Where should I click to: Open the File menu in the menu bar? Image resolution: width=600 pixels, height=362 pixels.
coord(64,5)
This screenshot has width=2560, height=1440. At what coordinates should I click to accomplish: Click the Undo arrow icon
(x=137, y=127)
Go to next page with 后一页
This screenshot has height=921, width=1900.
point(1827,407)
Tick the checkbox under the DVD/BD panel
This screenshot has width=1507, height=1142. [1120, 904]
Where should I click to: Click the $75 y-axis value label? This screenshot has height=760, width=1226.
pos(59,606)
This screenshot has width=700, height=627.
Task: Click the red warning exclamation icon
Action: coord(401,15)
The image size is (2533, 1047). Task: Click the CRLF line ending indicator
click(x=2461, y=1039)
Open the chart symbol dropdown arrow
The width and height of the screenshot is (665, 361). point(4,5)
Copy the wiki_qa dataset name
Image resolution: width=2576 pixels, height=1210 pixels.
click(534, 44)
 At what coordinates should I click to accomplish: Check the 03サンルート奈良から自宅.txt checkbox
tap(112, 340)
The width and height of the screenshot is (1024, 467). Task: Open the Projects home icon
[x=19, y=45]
.....
Exercise description:
Retype all of the material above line for line, with no changes to wording, spelling, numbers, or punctuation.

Result:
Where should I click to: Open the File menu in the menu bar? Image resolution: width=600 pixels, height=362 pixels.
coord(64,5)
This screenshot has width=2560, height=1440. At what coordinates should I click to accomplish: Click the Undo arrow icon
(x=137, y=127)
Go to next page with 后一页
This screenshot has height=921, width=1900.
point(1827,407)
Tick the checkbox under the DVD/BD panel
This screenshot has width=1507, height=1142. [1120, 904]
Where should I click to: Click the $75 y-axis value label? This screenshot has height=760, width=1226.
pos(59,606)
This screenshot has width=700, height=627.
Task: Click the red warning exclamation icon
Action: coord(401,15)
The image size is (2533, 1047). Task: Click the CRLF line ending indicator
click(x=2461, y=1039)
Open the chart symbol dropdown arrow
The width and height of the screenshot is (665, 361). point(4,5)
Copy the wiki_qa dataset name
Image resolution: width=2576 pixels, height=1210 pixels.
click(534, 44)
 At what coordinates should I click to accomplish: Check the 03サンルート奈良から自宅.txt checkbox
tap(112, 340)
The width and height of the screenshot is (1024, 467). Task: Open the Projects home icon
[x=19, y=45]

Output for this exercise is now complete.